* _QUESITO BREVE 1_:
Secondo il brano su Mario Draghi, quale strumento ha citato espressamente l'economista?
* _QUESITO BREVE 2_:
Scrivi il seguito del brano su Mario Draghi e la competitività europea, cominciando dopo la sua ultima frase.

* _BRANO DEL DOCUMENTO_:
Mario Draghi

«Abbiamo bisogno di un’Unione europea che sia adatta al mondo di oggi e di domani», ha detto l’ex presidente del Consiglio italiano e della Banca centrale europea Mario Draghi

A qualche settimana dalla presentazione del suo rapporto sul futuro della competitività europea, l’ex presidente della Banca centrale europea, Mario Draghi si è detto favorevole a perseguire specifiche cooperazioni rafforzate nei settori nei quali l’integrazione latita. Appoggiando nei fatti la posizione francese, l’economista ha citato espressamente l’unione dei mercati dei capitali, strumento ormai ritenuto prioritario per raccogliere denaro fresco.

* _DATI REGISTRATI_:

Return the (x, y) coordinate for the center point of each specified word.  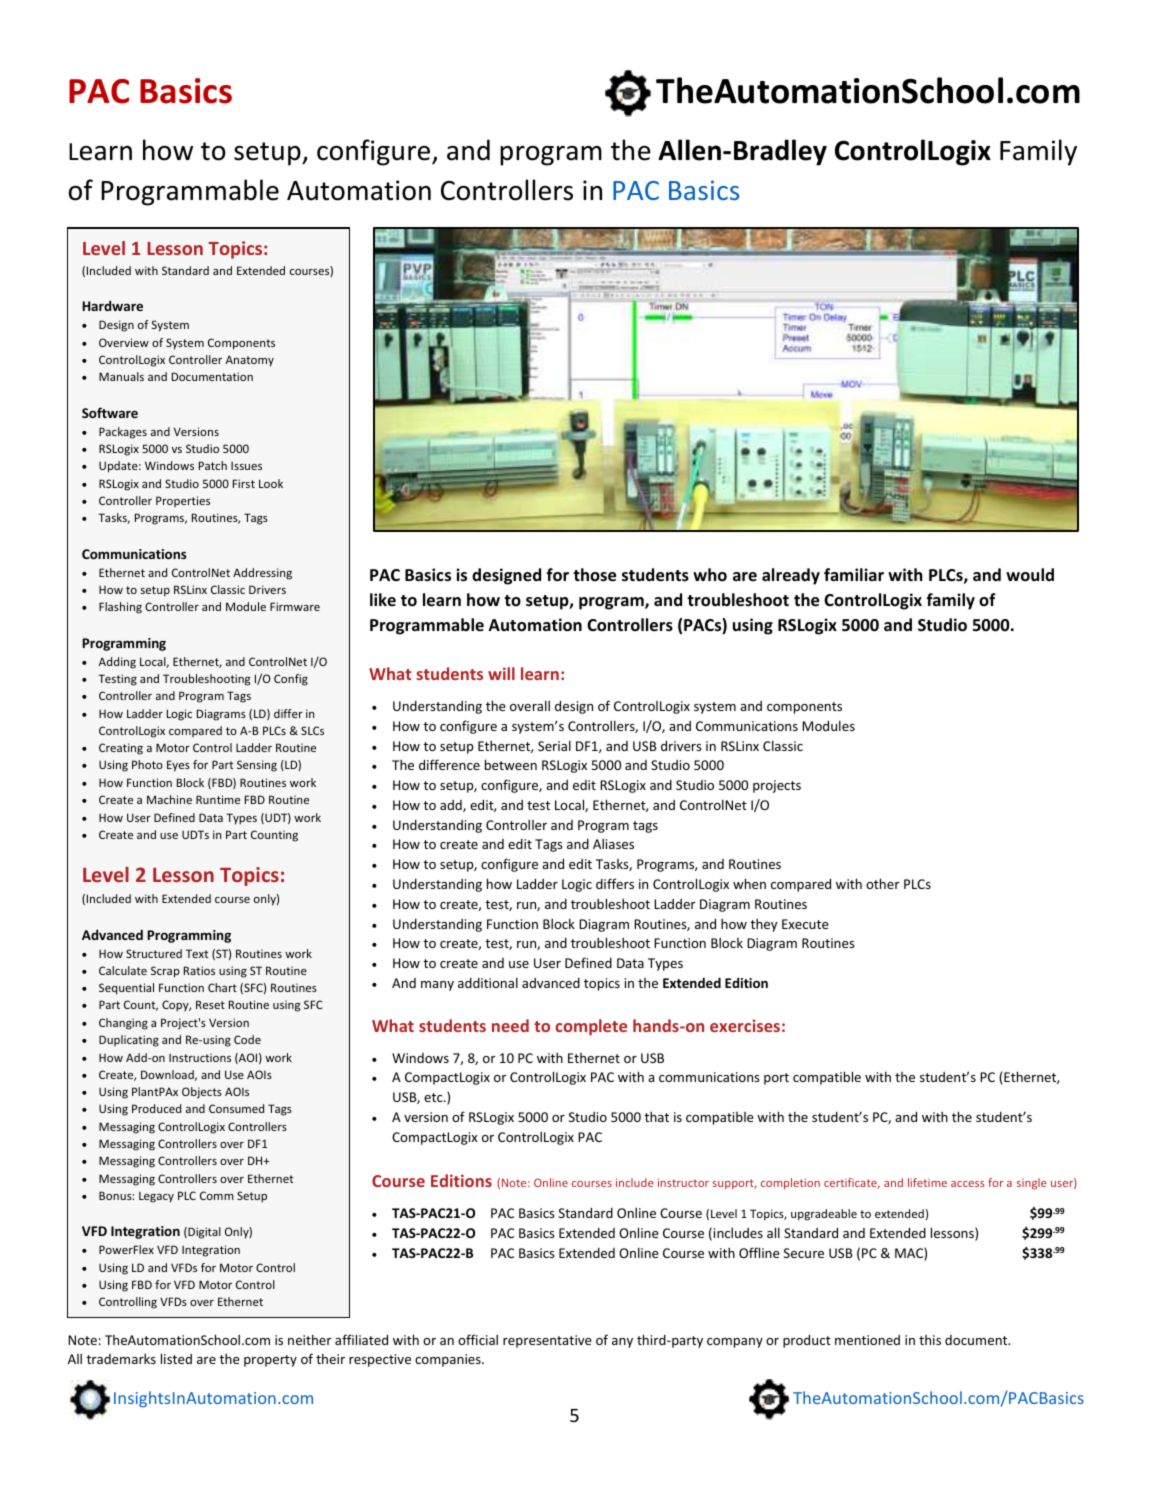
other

* _RISULTATO ESERCIZIO 1_:
L'unione dei mercati dei capitali.

* _RISULTATO ESERCIZIO 2_:
Le linee guida
In un discorso martedì 16 aprile durante una conferenza di due giorni tutta dedicata all’Europa sociale che si sta svolgendo a La Hulpe, un sobborgo residenziale della capitale belga, l’ex banchiere centrale ha tratteggiato a grandi linee l’attesa relazione che dovrebbe essere pubblicata dopo le elezioni europee di inizio giugno. La premessa è molto politica: il mondo è cambiato; le vecchie regole sono ignorate, se non violate; si sono moltiplicati i casi di concorrenza sleale tra paesi.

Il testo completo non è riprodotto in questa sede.